Here here.  I'd like to throw in one small request before C++ becomes
rigid: how about an exponentiation operator?  Just add one more infix
operator to the precedence table, stronger than multiplication and
division.  a^^b or a**b come to mind.  (The latter has the same ambiguity
as a/*b does, though.)
ucbvax!brahms!weemba	Matthew P Wiener/UCB Math Dept/Berkeley CA 94720

sam@delftcc.UUCP (02/28/86)

In article <34200001@orstcs.UUCP>, nathan@orstcs.UUCP (nathan) writes:
> The "pcc" method [for returning structures] is no longer necessary.
> Now that each routine's type is known, space may be allocated for
> before the call.  (Is it?)

Every routine's return type is supposed to be known in regular C, and
indeed, several C compilers (including some PCC-based ones) handle
structure returns the way you suggest.

In any case, as I understand it, C++ is implemented as an extra
pass which outputs C code (PCC intermediate code on some machines?),
and it can't affect the function calling sequence or any other part of
code generation.  Even if it could, you want to keep the calling
sequences of C and C++ the same.

> Another problem, already present, now
> becomes evident.  In returning a structure, one assigns to fields of a
> local variable, then returns it.  This is copied into the return-value
> structure (whether on the stack, or elsewhere), after which the caller
> either copies it again or uses one field.  This extra copying seems
> unnecessary.  To avoid it, some sort of "self" structure is needed.

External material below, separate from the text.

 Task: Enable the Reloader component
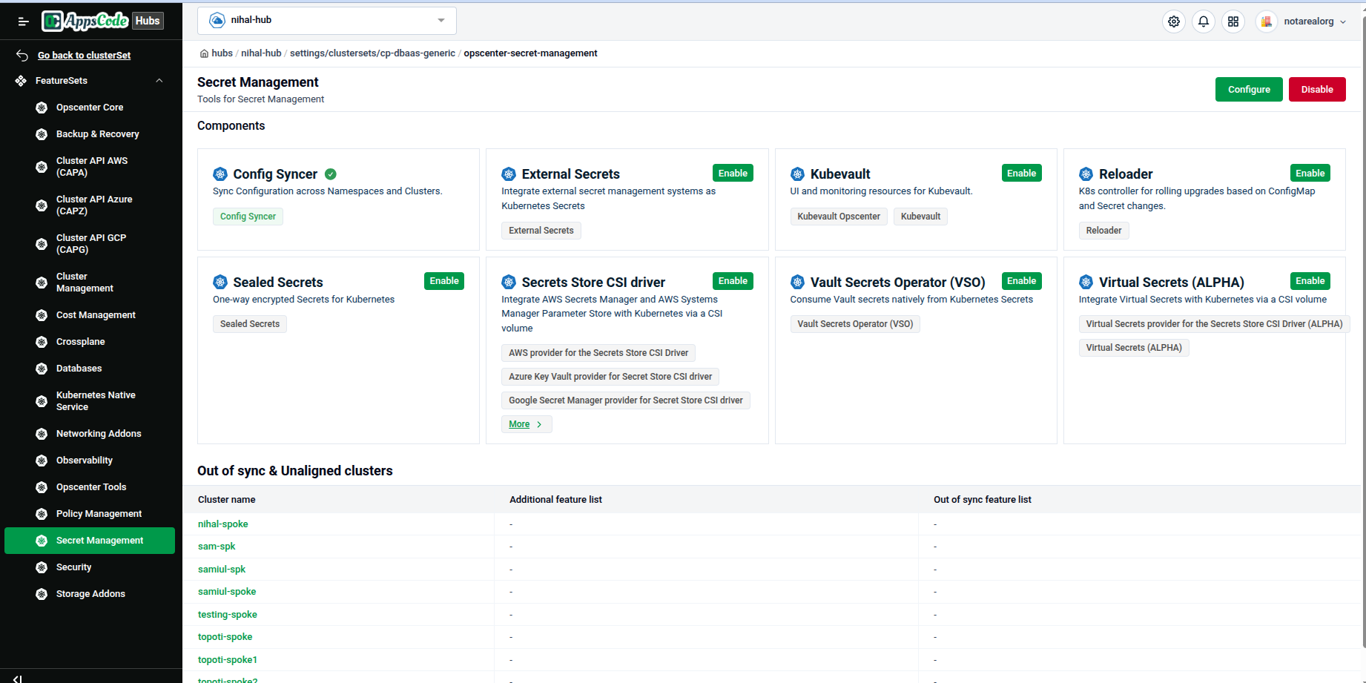(x=1310, y=173)
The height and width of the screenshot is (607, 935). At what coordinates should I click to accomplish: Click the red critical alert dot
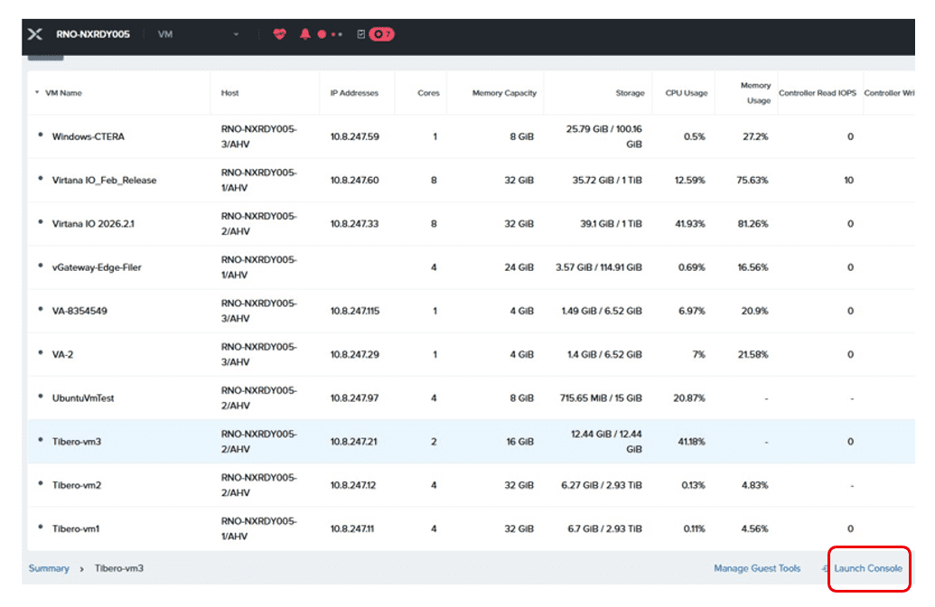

An good optimizer should eliminate the local variable-to-return value
copy.  Question: are there any that do?

----
Sam Kendall			     allegra \
Delft Consulting Corp.		seismo!cmcl2  ! delftcc!sam
+1 212 243-8700			       ihnp4 /
ARPA: delftcc!sam@nyu.ARPA

mc68020@gilbbs.UUCP (Tom Keller) (03/05/86)

Hello.  We just got our newsfeed up about a week and a half ago.  I am
fascinated with what I am reading about C++.   I wonder if someone would
be kind enough to fill me in on exactly what it is, how one obtains it, 
etc. etc.



-- 

====================================

Disclaimer:  I hereby disclaim and and all responsibility for disclaimers.

tom keller
{ihnp4, dual}!ptsfa!gilbbs!mc68020

(* we may not be big, but we're small! *)

rfm@frog.UUCP (Bob Mabee, Software) (03/07/86)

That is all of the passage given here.